Eu, certamente, nunca me acostumaria. Mesmo tendo visto inúmeros, e diversas vezes. 

Assim que subi no prédio mais alto do centro, pude ver o Titã de Esther correndo entre um corredor de soldados da ilha. Ela realmente os esmagaria? Apenas para chamar a atenção de Levi?

- Jean! - Ouvi logo de trás, e virei-me para ver melhor. 

Sasha corria até minha direção, com os olhos arregalados. Ela parecia não entender muita coisa. 

- Não podemos falar sobre isso agora - ela disse, apontando para o titã de Esther. Eren está se atracando com o Martelo de Guerra, e se ele ganhar... Precisamos ir embora depressa! - ela tinha pressa e medo em sua voz. 
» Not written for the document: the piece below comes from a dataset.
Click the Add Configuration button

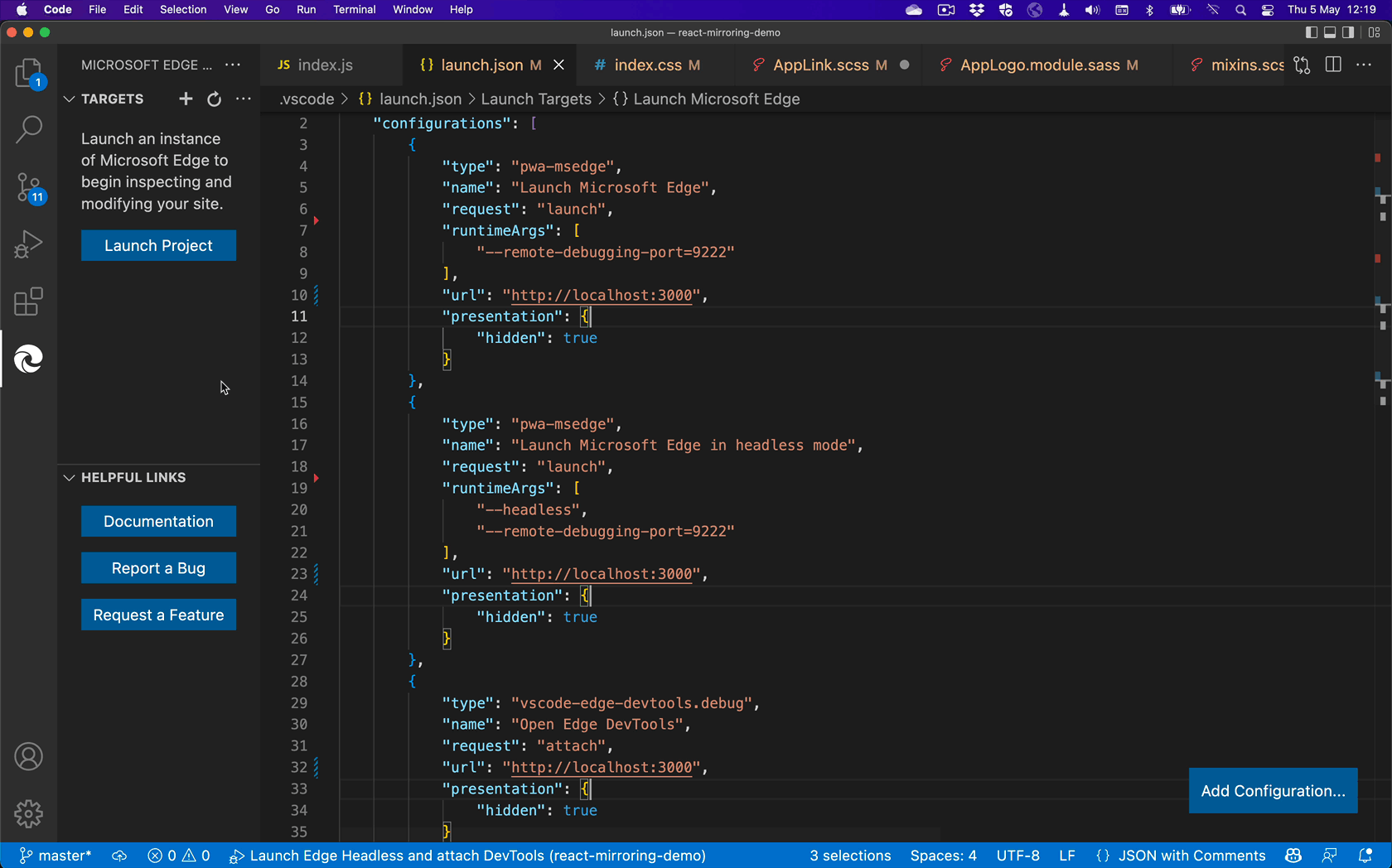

Desviei a atenção de suas palavras e não pude responder. O barulho de um dos equipamentos mais rápidos, soou em nossos ouvidos e eu soube o que era. Ou melhor, quem era. 
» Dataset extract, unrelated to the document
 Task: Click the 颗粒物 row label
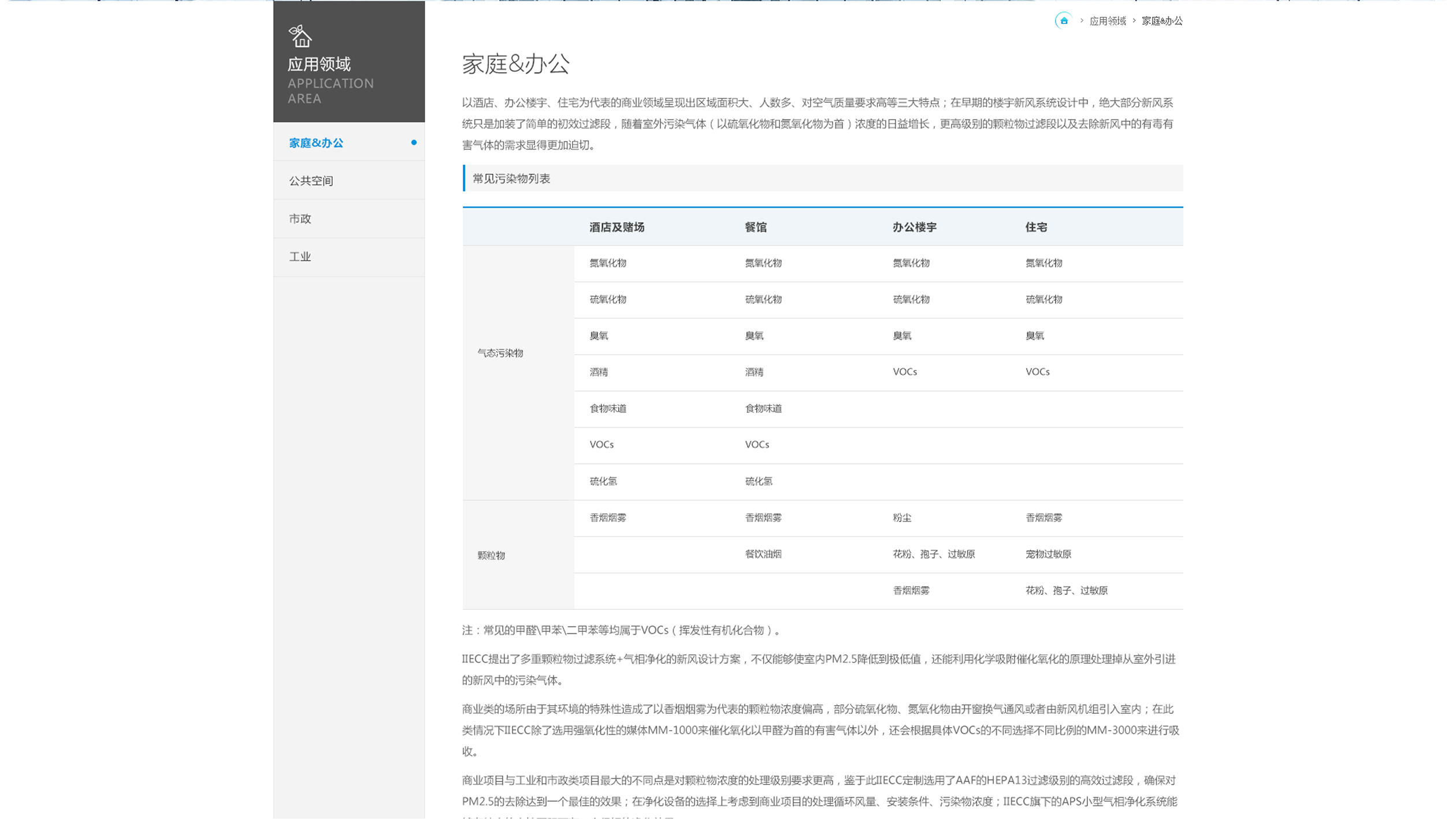pyautogui.click(x=492, y=554)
Levi voou por cima de nossas cabeças, na mesma velocidade em que meu coração bateu. Eu sabia que ele estava indo na direção de Esther. Eu sabia que ele iria matá-la, e com todo o ódio que era possível despejar de seu coração, caso ele tivesse um. 

- Não! Jean, não! - Sasha disse, puxando meu braço. Nem percebi enquanto me deslocava em passos largos até o parapeito do prédio. 

- Essa guerra não é nossa! Vamos embora, por favor! 

Sasha implorou. Eu não respondi. Passei a não ouvir mais nada, se não minha própria cabeça. 

- Connie! Me ajude... - foram as últimas palavras que ouvi, antes que tudo escurecesse em minha frente. 

Eu nunca quis tanto morrer - morrer junto de Esther. Talvez assim poderíamos resolver nossos problemas. 

Seu covarde. Inútil.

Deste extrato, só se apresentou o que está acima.